I diritti non sono un "costo" raccoglie l'ultima parte di un percorso di ricerca che ha voluto confrontarsi con l'esigenza di contrastare i luoghi comuni e le inquietudini più diffuse che identificano la presenza di cittadini stranieri come un "peso" insostenibile per il nostro sistema economico e sociale. (4)
In tutti i rapporti prodotti lungo questo percorso, abbiamo esplicitato che il nostro punto di partenza non è neutrale. Non condividiamo l'approccio economicista che ispira troppo spesso le scelte dei decisori politici e li induce a disegnare le politiche migratorie sulla base di una fredda e spesso sbrigativa misurazione dei "costi/benefici" che caratterizzerebbero il fenomeno migratorio. Ci sono, lo ribadiamo, diritti umani e sociali universali che dovrebbero essere garantiti a tutti, incluso il diritto a migrare.
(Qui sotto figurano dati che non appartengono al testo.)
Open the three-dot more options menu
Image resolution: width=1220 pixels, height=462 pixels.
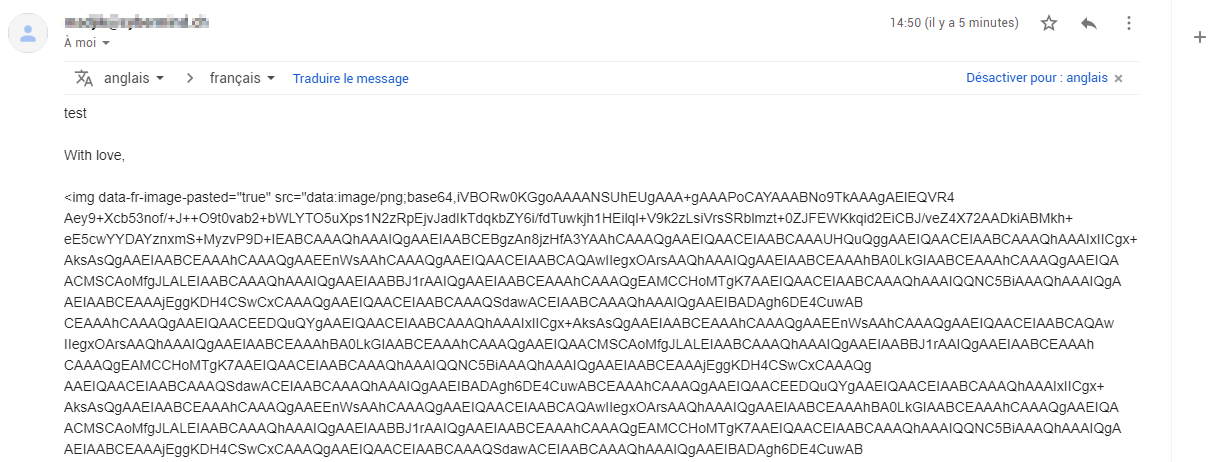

Ma combattere la xenofobia, le discriminazioni e il razzismo significa anche confrontarsi con l'esigenza di influenzare il dibattito pubblico offrendo argomentazioni sufficientemente solide per cambiarne l'indirizzo. Quello del rapporto tra immigrazione, sistema economico e welfare è uno degli argomenti più utilizzati per alimentare l'intolleranza e l'ostilità verso chi proviene da altrove. È dunque opportuno contribuire a tematizzarlo nel modo più corretto possibile.
Le domande con le quali abbiamo voluto confrontarci sono sostanzialmente tre.
L’immigrazione costituisce davvero un rischio per la sostenibilità del nostro sistema economico e di welfare?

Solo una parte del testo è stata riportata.